Once again, I will allow Claude to explain the impact of a large language model not being programmed.
“# Training vs. Programming a Language Model
**Training** is like teaching a child through examples rather than explicit rules. The model learns patterns from vast amounts of text data, developing a statistical understanding of language and knowledge.
**Programming** is giving specific instructions that must be followed exactly, like writing code that tells a computer precisely what to do in each situation.
## Key Differences for Business Use
**Training creates flexible capabilities:**
- The model develops general language understanding and knowledge
- It can handle natural language variations and nuance
- It can generalize to new situations it wasn't explicitly trained on
**Programming creates rigid reliability:**
- Each function behaves exactly as specified
- Consistent, predictable outputs for the same inputs
- Clear boundaries of what the system can and cannot do
## Business Automation Implications
**Where LLMs excel:**
- Tasks requiring understanding context and nuance
- Adapting to variations in user requests
- Generating creative content
- Summarizing and extracting insights from unstructured data
**Where LLMs present challenges:**
- Tasks requiring 100% accuracy (financial calculations, legal compliance)

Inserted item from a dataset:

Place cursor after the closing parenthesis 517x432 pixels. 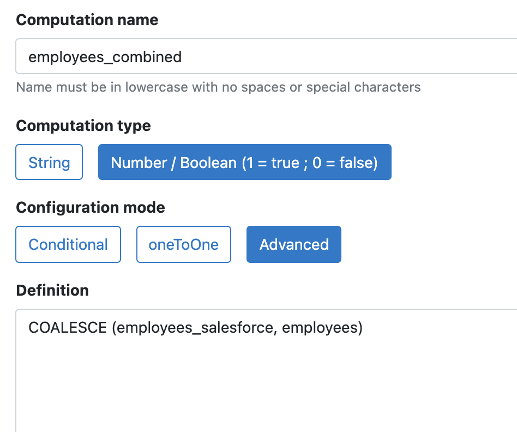[x=363, y=328]
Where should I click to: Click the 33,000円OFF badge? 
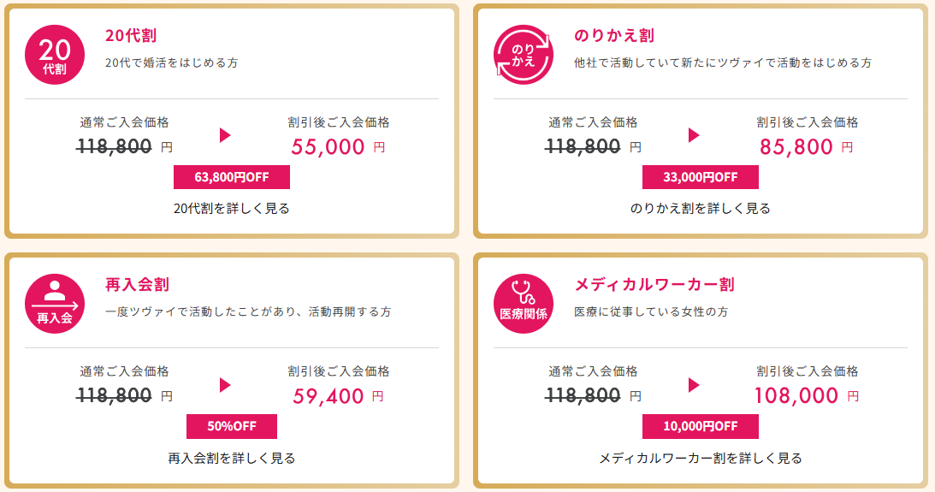(x=700, y=177)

- Processes with zero tolerance for errors
- Applications requiring perfect reproducibility
Most effective business applications combine LLMs with traditional programming - using the LLM for understanding and generating language, while using programmed systems for precise calculations, database operations, and critical business logic. “
I believe that the best use for the LLM is to aide you in creating automations and business applications. In addition, I believe it can help with monitoring and analysis of the data. However, it needs to be separate from the software running the applications. Also, you will need to store your data and feed it into the LLM. There are also implementations in which you can have a local version of a LLM that is specifically trained for your application. However, the same limitations apply.
Conclusions
These are my current conclusions. I reserve the right to modify them as I learn more and new information is made available. I am more than happy thoughts, and if you have any corrections, please let me know.
The main conclusion at this point in time is that you need an external infrastructure to effectively use the large language model. In addition, I believe that you need someone on your staff that understands how all this fits together. They do not have to be an MIT professor of mathematics, but they will have to understand the basics of how these systems operate and communicate.
There are already service providers that are offering this type of infrastructure as a service. For example, Ahoi offers an integrated chat bot service. This type of service reduces time to market, personnel requirements, and capital cost. BTW, I have no relationship to this company other than their product looks interesting. Here is the link to their service.
https://jackbot.ai
The other option is to build it out yourself. This can give you more control and offers other benefits. However, it will require a fairly detailed level of expertise to implement the services into your operations. There are a lot of moving parts that need to be managed and maintained.
LLM’s can be great tools for making your business more efficient. However, you must understand its limitations and plan accordingly. This blog points out a few of the items that you need to consider when utilizing this service. Always remember, the AI hype is real, but it’s not that real.